Here we have done it for X_test.

PYTHON
X_test = X_test_T[features_to_keep].T
X_test.shape
OUTPUT
(15204, 256)
PYTHON
X_train.head()
OUTPUT
0123456789...263264265266267268269270271272
02.026.00.00.00.00.00.00.00.00.0...0.00.00.00.00.00.00.00.00.0117310.979016
12.023.00.00.00.00.00.00.00.00.0...0.00.00.00.00.00.00.00.00.085472.340000
22.023.00.00.00.00.00.00.00.00.0...0.00.00.00.00.00.00.00.00.0317769.240000
32.030.00.00.00.00.00.00.00.00.0...0.00.00.00.00.00.00.00.00.076209.960000
42.023.00.00.00.00.00.00.00.00.0...0.00.00.00.00.00.00.00.00.0302754.000000

5 rows × 256 columns

Now we are going to get the bring the data into the same range. StandardScaler() standardizes the features by removing the mean and scaling to unit variance.

PYTHON
scaler = StandardScaler()
X_train = scaler.fit_transform(X_train)
X_test = scaler.transform(X_test)
X_train
OUTPUT
array([[ 3.80478472e-02, -5.56029626e-01, -5.27331414e-02, ...,
        -1.87046327e-02, -1.97720391e-02,  3.12133758e-03],
       [ 3.80478472e-02, -7.87181903e-01, -5.27331414e-02, ...,
        -1.87046327e-02, -1.97720391e-02, -1.83006062e-01],
       [ 3.80478472e-02, -7.87181903e-01, -5.27331414e-02, ...,
        -1.87046327e-02, -1.97720391e-02,  1.17499225e+00],
       ...,
       [ 3.80478472e-02,  5.99731758e-01, -5.27331414e-02, ...,
        -1.87046327e-02, -1.97720391e-02, -2.41865113e-01],
       [ 3.80478472e-02, -1.70775831e-01, -5.27331414e-02, ...,
        -1.87046327e-02, -1.97720391e-02,  3.12133758e-03],
       [ 3.80478472e-02,  2.91528722e-01,  7.65192053e+00, ...,
        -1.87046327e-02, -1.97720391e-02,  3.12133758e-03]])
PYTHON
X_train.shape, X_test.shape
OUTPUT
((60816, 256), (15204, 256))

Our data is 2 dimensional but neural networks accept 3 dimensional data.

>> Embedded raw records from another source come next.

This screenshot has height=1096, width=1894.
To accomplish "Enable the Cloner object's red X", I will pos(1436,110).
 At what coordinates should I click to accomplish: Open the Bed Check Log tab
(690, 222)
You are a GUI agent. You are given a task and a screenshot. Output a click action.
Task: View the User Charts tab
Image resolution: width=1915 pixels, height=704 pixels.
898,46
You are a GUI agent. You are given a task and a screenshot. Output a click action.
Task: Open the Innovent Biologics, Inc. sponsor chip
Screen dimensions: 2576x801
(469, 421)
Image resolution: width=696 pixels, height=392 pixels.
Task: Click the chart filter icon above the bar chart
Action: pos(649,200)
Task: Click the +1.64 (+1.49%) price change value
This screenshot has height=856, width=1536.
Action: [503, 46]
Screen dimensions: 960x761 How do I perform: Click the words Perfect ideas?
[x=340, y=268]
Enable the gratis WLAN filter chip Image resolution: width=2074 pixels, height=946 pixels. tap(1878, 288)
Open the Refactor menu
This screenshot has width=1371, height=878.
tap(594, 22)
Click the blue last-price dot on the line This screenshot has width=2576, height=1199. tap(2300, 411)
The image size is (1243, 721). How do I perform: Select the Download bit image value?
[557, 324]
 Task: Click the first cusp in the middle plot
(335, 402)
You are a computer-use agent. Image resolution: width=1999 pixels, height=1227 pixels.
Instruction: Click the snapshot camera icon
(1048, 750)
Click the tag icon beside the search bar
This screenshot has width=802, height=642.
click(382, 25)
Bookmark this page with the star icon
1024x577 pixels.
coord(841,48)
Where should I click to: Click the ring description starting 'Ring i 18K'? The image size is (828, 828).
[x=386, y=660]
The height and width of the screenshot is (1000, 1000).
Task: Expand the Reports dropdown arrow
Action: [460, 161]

So we have to reshape() the data.

PYTHON
X_train = X_train.reshape(60816, 256,1)
X_test = X_test.reshape(15204, 256, 1)
X_train.shape, X_test.shape
OUTPUT
((60816, 256, 1), (15204, 256, 1))
PYTHON
y_train = y_train.to_numpy()
y_test = y_test.to_numpy()

Building the CNN

Sequential() model is appropriate for a plain stack of layers where each layer has exactly one input tensor and one output tensor.

Conv1D() is a 1D Convolution Layer, this layer is very effective for deriving features from a fixed-length segment of the overall dataset, where it is not so important where the feature is located in the segment. In the first Conv1D() layer, we are learning a total of 36 filters with size of the convolutional window as 3. The input_shape specifies the shape of the input. It is a necessary parameter for the first layer in any neural network. We will be using the ReLu activation function. The rectified linear activation function or ReLU  for short is a piecewise linear function that will output the input directly if it is positive, otherwise, it will output zero.

ReLU activation function graph showing zero output for negative inputs and linear output for positive values

BatchNormalization() allows each layer of a network to learn by itself a little bit more independently of other layers. To increase the stability of a neural network, batch normalization normalizes the output of a previous activation layer by subtracting the batch mean and dividing by the batch standard deviation. It applies a transformation that maintains the mean output close to 0 and the output standard deviation close to 1.

MaxPool1D() downsamples the input representation by taking the maximum value over the window defined by pool_size which is 2 in case of the first Max Pool layer of this neural network.

Dropout() is used to randomly set the outgoing edges of hidden units to 0 at each update of the training phase. The value passed in dropout specifies the probability at which outputs of the layer are dropped out.

Flatten() is used to convert the data into a 1-dimensional array for inputting it to the next layer.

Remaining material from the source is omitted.